Glucose homeostasis depends on regulated insulin secretion from pancreatic β cells, which acquire their mature phenotype postnatally. The functional maturation of β cells is regulated by a combination of cell-autonomous and exogenous factors; the identity of the latter is mostly unknown. Here, we identify BMP4 as a critical component through which the pancreatic microenvironment regulates β cell function. By combining transgenic mouse models and human iPSCs, we show that BMP4 promotes the expression of core β cell genes and is required for proper insulin production and secretion. We identified pericytes as the primary pancreatic source of BMP4, which start producing this ligand midway through the postnatal period, at the age β cells mature. Overall, our findings show that the islet niche directly promotes β cell functional maturation through the timely production of BMP4. Our study highlights the need to recapitulate the physiological postnatal islet niche for generating fully functional stem-cell-derived β cells for cell replacement therapy for diabetes.

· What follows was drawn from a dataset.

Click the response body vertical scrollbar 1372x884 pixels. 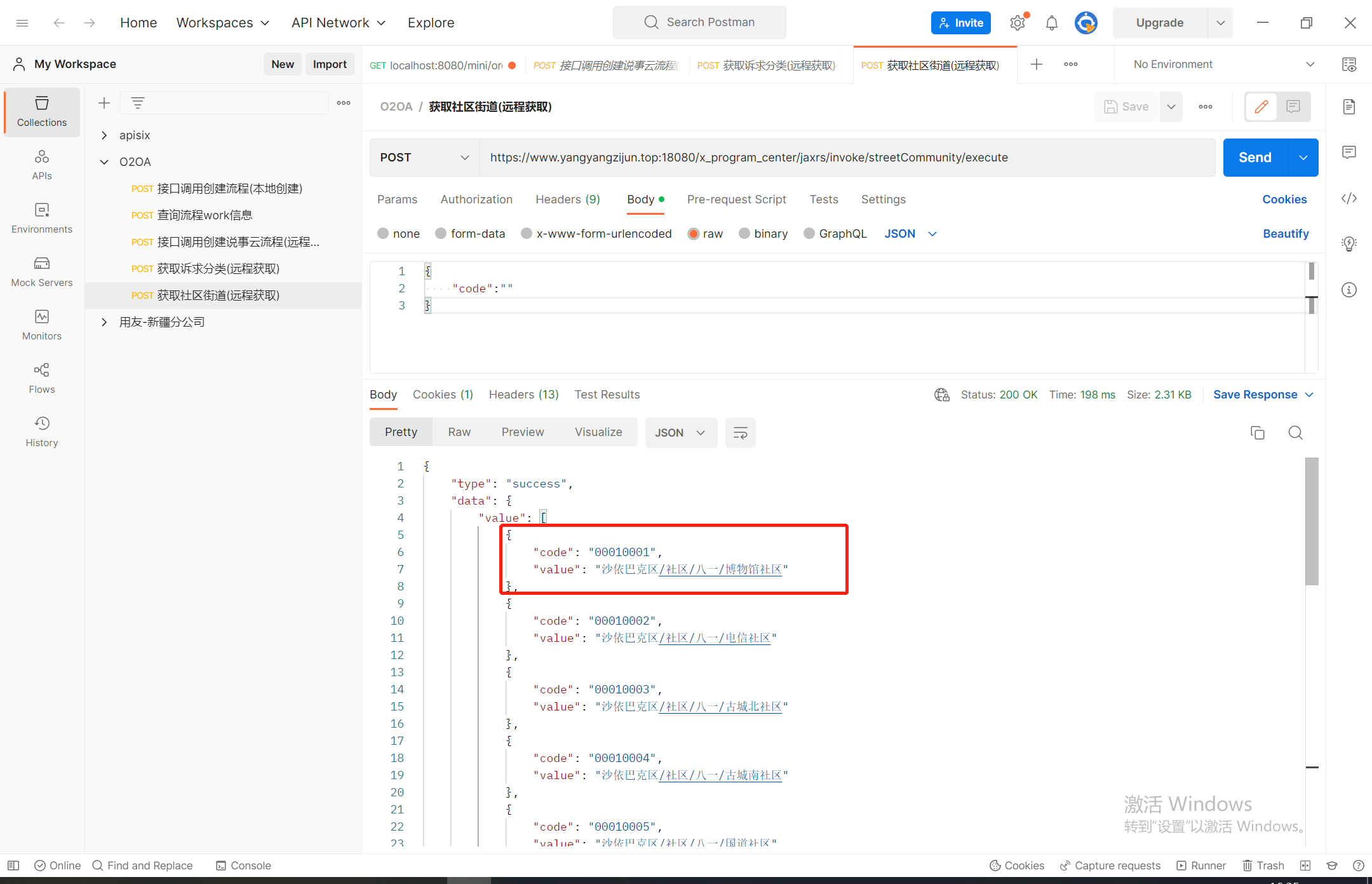coord(1311,521)
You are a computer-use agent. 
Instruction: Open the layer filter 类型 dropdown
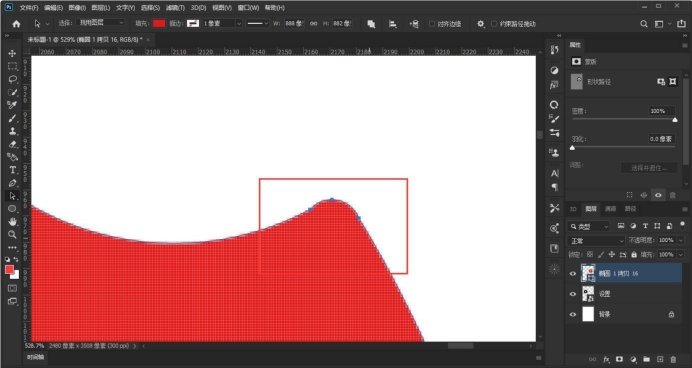(589, 226)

葡萄糖稳态取决于胰腺 β 细胞的胰岛素分泌调节，这些细胞在出生后获得成熟的表型。β细胞的功能成熟受细胞自主因素和外源因素共同调控；后者的身份大多不明。在这里，我们将 BMP4 确定为胰腺微环境调节 β 细胞功能的关键成分。通过将转基因小鼠模型和人类 iPSC 相结合，我们表明 BMP4 促进了核心 β 细胞基因的表达，并且是适当的胰岛素产生和分泌所必需的。我们将周细胞鉴定为 BMP4 的主要胰腺来源，在 β 细胞成熟时，它在出生后中期开始产生这种配体。全面的，我们的研究结果表明，胰岛生态位通过及时产生 BMP4 直接促进 β 细胞功能成熟。我们的研究强调需要概括出生后的生理胰岛生态位，以产生用于糖尿病细胞替代疗法的全功能干细胞衍生 β 细胞。